Recombinant Arabidopsis thaliana Ergosterol biosynthetic protein 28 (At1g10030)

What is Ergosterol Biosynthetic Protein 28 (At1g10030) in Arabidopsis thaliana?

Ergosterol Biosynthetic Protein 28 (At1g10030) is a transmembrane protein localized in the endoplasmic reticulum of Arabidopsis thaliana that functions in sterol biosynthesis . The protein consists of 129 amino acids and serves as a scaffold that facilitates the assembly and organization of sterol biosynthetic enzyme complexes . Based on homology studies with the yeast ortholog (Erg28p), At1g10030 acts primarily as a tethering protein that brings together various enzymes involved in sterol biosynthesis, particularly those associated with the C-4 demethylation complex . This scaffolding function is critical for the efficiency and regulation of the sterol biosynthetic pathway in plants.

How conserved is At1g10030 across different species?

At1g10030 in Arabidopsis thaliana shows significant functional conservation with its yeast counterpart, Erg28p, despite variations in primary sequence . The conservation is particularly evident in the protein's role as a scaffolding protein in sterol biosynthesis. In yeast, Erg28p has been demonstrated to interact with multiple sterol biosynthetic enzymes, including Erg27p, Erg25p, Erg11p, and Erg6p, with strong associations, and Erg26p and Erg1p with weaker interactions . This pattern of differential interaction strength suggests evolutionary conservation of not just the protein's presence but also its specific binding affinities and interaction network architecture. Researchers studying At1g10030 should consider these evolutionary relationships when designing experiments or interpreting results, particularly when translating findings between model organisms.

What expression patterns does At1g10030 exhibit in Arabidopsis thaliana?

While the search results don't provide specific expression pattern data for At1g10030, research approaches for determining its expression can be inferred from general Arabidopsis studies. Researchers typically employ microarray expression studies or RNA-seq analysis to determine tissue-specific and developmental expression patterns . Similar to the yeast ERG28 gene that was shown to be strongly coregulated with other ergosterol biosynthesis genes, At1g10030 likely exhibits coordinated expression with other sterol biosynthetic genes in Arabidopsis . The AraPheno database, which contains phenotypic data for Arabidopsis thaliana inbred lines, may provide valuable resources for correlating At1g10030 expression with phenotypic traits across different accessions .

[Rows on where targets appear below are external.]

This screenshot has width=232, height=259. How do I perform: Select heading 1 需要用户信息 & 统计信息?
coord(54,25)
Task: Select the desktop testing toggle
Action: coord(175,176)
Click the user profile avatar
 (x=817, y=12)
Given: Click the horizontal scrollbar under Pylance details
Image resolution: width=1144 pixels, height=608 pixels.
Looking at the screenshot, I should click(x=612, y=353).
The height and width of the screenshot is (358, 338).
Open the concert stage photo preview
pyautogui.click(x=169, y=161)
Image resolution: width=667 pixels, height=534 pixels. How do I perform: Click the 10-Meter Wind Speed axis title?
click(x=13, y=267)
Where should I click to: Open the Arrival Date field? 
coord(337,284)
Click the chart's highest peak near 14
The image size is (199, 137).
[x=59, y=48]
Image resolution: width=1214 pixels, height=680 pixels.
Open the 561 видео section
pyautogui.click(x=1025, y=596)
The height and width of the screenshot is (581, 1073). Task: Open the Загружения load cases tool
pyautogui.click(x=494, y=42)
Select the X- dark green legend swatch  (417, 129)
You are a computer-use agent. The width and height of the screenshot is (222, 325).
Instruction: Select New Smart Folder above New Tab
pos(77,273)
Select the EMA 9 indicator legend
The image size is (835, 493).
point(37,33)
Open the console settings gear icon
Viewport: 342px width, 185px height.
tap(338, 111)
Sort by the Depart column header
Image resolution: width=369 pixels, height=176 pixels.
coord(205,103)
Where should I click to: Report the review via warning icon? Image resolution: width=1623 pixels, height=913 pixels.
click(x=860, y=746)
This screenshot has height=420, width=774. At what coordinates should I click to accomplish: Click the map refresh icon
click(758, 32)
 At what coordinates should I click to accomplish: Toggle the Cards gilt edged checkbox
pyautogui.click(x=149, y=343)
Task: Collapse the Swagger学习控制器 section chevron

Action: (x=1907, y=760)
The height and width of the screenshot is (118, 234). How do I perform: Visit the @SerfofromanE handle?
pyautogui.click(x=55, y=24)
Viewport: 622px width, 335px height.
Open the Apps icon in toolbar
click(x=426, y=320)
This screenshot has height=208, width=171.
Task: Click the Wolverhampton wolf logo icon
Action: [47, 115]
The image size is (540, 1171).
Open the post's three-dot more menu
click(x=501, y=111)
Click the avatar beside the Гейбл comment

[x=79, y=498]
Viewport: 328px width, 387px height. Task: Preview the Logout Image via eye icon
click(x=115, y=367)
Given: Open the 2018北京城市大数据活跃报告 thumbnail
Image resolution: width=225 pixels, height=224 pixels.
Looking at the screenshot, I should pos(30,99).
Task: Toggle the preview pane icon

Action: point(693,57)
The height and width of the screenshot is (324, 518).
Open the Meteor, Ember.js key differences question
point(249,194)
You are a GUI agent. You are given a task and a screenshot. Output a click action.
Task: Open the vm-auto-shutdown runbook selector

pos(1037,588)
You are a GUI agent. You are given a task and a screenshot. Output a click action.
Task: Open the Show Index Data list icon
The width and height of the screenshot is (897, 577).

What protein interactions has At1g10030 been shown to participate in?

Based on homology with yeast Erg28p, At1g10030 is likely involved in multiple protein-protein interactions within the sterol biosynthetic pathway. In yeast, Erg28p has been demonstrated to interact with at least seven ergosterol biosynthetic enzymes, confirmed through both yeast two-hybrid studies and coimmunoprecipitation experiments . The interactions vary in strength, with the strongest associations observed with Erg27p, Erg25p, Erg11p, and Erg6p, and weaker interactions with Erg26p and Erg1p . These interaction data suggest that At1g10030 may function similarly in Arabidopsis, potentially forming part of a large multi-enzyme complex involved in sterol biosynthesis. Researchers investigating At1g10030 should consider designing interaction studies using techniques such as co-immunoprecipitation, FRET, or split-GFP assays to verify and characterize these predicted interactions in the plant system.

How can I investigate the phenotypic effects of At1g10030 mutations in Arabidopsis?

Investigating phenotypic effects of At1g10030 mutations requires a systematic approach using available genomic and phenomic resources. The AraPheno database (https://arapheno.1001genomes.org) provides a central repository of population-scale phenotypes for Arabidopsis thaliana inbred lines, which can be particularly valuable for such studies . The database features various tools to access, download, and visualize phenotypic data, facilitating comparative analysis across different phenotypes .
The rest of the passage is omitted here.